Inflation Surpassing Populism

In a Europe locked-in below-target inflation, for the most part, one country basically surpasses all others. Romania managed to almost triple its inflation rate one month into the New Year, after a brief – and unique period in the last quarter century or so – when the headline figure was actually negative. What’s behind this astonishing success, or not such a success after all?

Although badly hurt by the Great Recession, the country is not exactly a poster-child for anti-austerity economists to rejoice. In 2008, before the financial crisis was felt, the inflation rate was an uncomfortable 7,9% yoy. Enough to prevent a liquidity trap some would say. The headline figure then fell from 5,6% yoy in 2009 to 4% yoy in 2013. In 2014, following a reduction in the value added-tax for food and food-related services, the headline inflation figure slipped to 1,1% yoy, aided also by the fall in global commodity prices, oil in particular. The number slipped into negative territory in 2015 (- 0,6% yoy) and especially in 2016 (- 1,5% yoy), the year the value-added tax was again reduced, this time for all goods and services, only to rebound in 2017 to a significant, but modest 1,3%. Now, for 2018, Romania’s central bank, BNR, projects a headline inflation rate of 3,6% yoy, that is 10 basis points above the upper-bound of its 2,5%, rather elusive, inflation target.

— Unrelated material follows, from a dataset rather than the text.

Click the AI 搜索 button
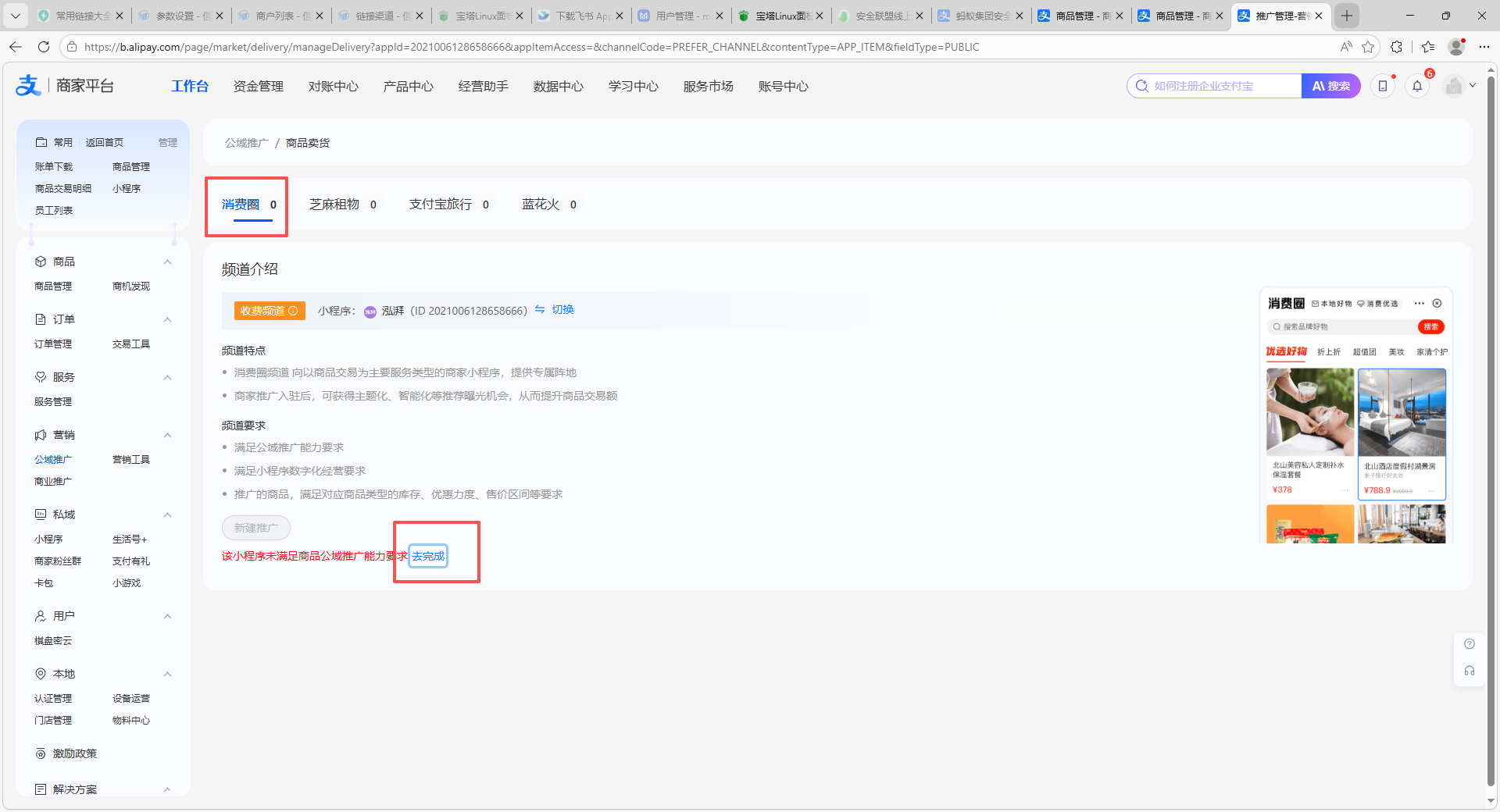The width and height of the screenshot is (1500, 812). point(1330,86)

The recovery in the Romanian economy isn’t phony. The standard unemployment rate was down to a low of 4,6% in December 2017, from a peak of 7,5% in March 2012. Business and in particular household indebtedness in foreign currency, which limited monetary options when the financial crisis struck, has been reduced. The banking system has sold at a discount a few billions of euros worth of non-performing loans. Although several more are still to be extinguished from the books, the non-performing rate has dropped in the closing months of last year below the 8% threshold BNR considers dangerous and is set to reach 6% this year. Even the budget deficit was kept within the 3% EU agreed bound, and the Government refinanced and extend the maturity of its external debt at record-low interest rates and risk premia. The quarterly GDP growth rate for the last three months of 2017 ominously surpassed the 8,5% 2008 annual growth rate. But the recovery alone doesn’t explain the sudden New Year tripling of the inflation rate.

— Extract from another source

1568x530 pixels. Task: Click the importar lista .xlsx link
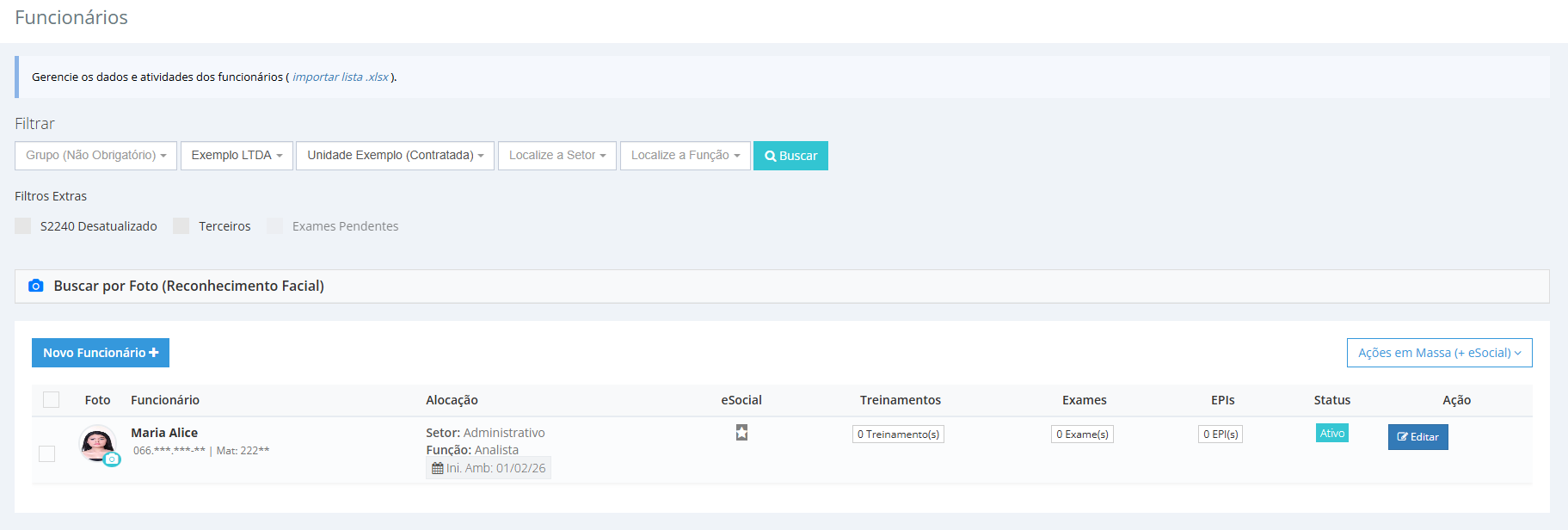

Energy, fuel and food-stuffs are responsible for all of the increase in the CPI. Highly regulated utilities prices (electricity, heating gas, water, etc.) have been increased a few months earlier than scheduled. Oil prices have began to rise worldwide, but the Romanian Government also reintroduced an excise tax at gas stations. Finally, food prices began to rise in the last months of 2017 on expectations of wage and pension increases – the Achilles’s heel of the current Romanian Government economic policy.

If the populist backlash against sound economics continues, the Romanian economy will again be trapped in the wage-price spiral that the advanced economies surmounted since the 1980s.

Since taking power in 2012, the ruling Social-Democratic Party has boasted about increasing wages, a sensitive and votes-winning topic in a country which is still in the bottom EU median wage-earnings ranking, all the more after a resented 2010 cut in public wages. However, the idea could not be put into practice as long as the country was closely scrutinized by its official emergency creditors in the aftermath of the 2009 recession and balance of payments crisis. Now that most of the official debt contracted has been repaid, the Government has a freer hand and everything it says on the topic will rapidly feed poorly anchored inflation expectations.

We thus get to the moral of our story. In reality, wage growth has been below what the Government promised. It started, in a truly remarkable love of the people-fashion, with an almost tripling of the pay of the politicians themselves and fellow high-level bureaucrats, some two years ago. The social-security and health-care contribution reform basically left the net-disposable income of most wage earners unchanged (and the budget deficit in target!), but not the expectations of the very important public-employees constituency, especially the less fortunate not in the law, order and defence category. The pensioners, a most favourite Social-Democratic constituency, did get an increase, both because of an average 10% increase in pensions and because of a 6% reduction in personal income tax designed to absorb the income loss of active workers as a result of the transfer of social and healthcare taxes from the employer to the employee. However, the biggest winners so far have been the minimum-wage earners, who saw a 24% increase in earnings at the beginning of the year amid a tightening labour market, long-term job market distortion notwithstanding.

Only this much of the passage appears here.